The SuperLim project forms the basis of a national testbed for Swedish language models by creating a Swedish (Super)GLUE. By providing a standardised collection of benchmarking tests for Swedish language models, the collaboration supports the national responsibility of facilitating the development of trustworthy and robust NLP applications. The benchmarking tests provide an essential step in enabling the implementation of quality NLP applications on a broad scale in Sweden. To a large extent, the transferability of the results from ongoing initiatives and projects depends on such an infrastructure.
The goal of the project is to start forming a national evaluation framework. The project consists of data collection as well as annotation of data.

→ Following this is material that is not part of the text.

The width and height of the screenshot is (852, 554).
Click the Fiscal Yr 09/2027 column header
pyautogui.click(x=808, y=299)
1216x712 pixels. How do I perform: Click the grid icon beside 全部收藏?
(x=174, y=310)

Find the pre-release version of SuperLim at Språkbanken, here
Swedish Natural Language Processing (NLP) is now undergoing a transformative breakthrough with the development of large-scale Swedish language models. The ongoing initiatives and projects aiming to make available Swedish language models and increase the accessibility to Swedish language data are important steps towards enabling the utilisation of NLP on a broad, national level; within public and private sector as well as academia. Each company, organisation, university, and public authority will be able to make use of this groundwork when applying models specifically trained for assignments identified within their own organisation. This could have a positive impact on many different kinds of professions; allowing for example health care personnel to focus on providing care instead of administration.

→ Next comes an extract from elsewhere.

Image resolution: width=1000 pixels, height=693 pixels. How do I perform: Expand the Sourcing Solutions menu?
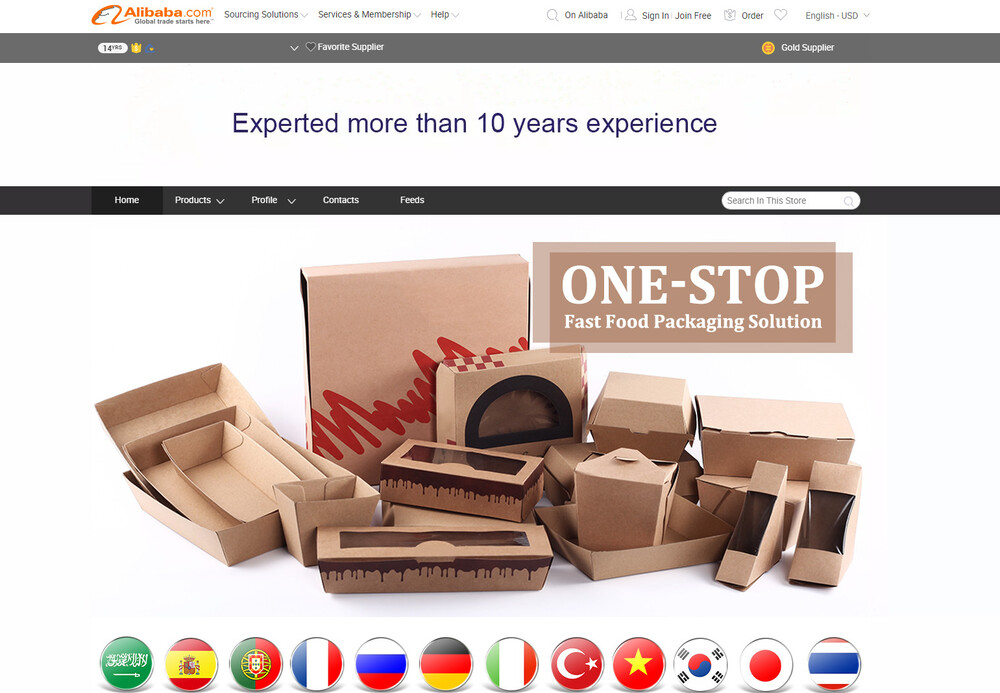(x=266, y=15)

A precondition for realising this value is to have a common way of describing the quality of the language models and how they work. When developing or implementing applications that are based on Swedish language models, it is of great importance to be able to understand the qualities of both the underlying algorithms as well as the application itself. The performance of a language model is not only about how well it has been trained to understand and perform its specified task; the data it is trained on and how it affects the model is at least as important for our understanding of the results that we receive when applying the models.
To increase the explainability of language models and what they actually do, there are standard benchmarking tests for describing a range of qualities of language models provided in the collections GLUE/SuperGLUE. GLUE - General Language Understanding Evaluation - is a set of language understanding tasks, enabling evaluation of language models with regards to both performance and bias. Semantic similarity, inherent bias and prejudices, and word in context are examples of tests that can be found on the platform. However, these tests are not adjusted for Swedish language models.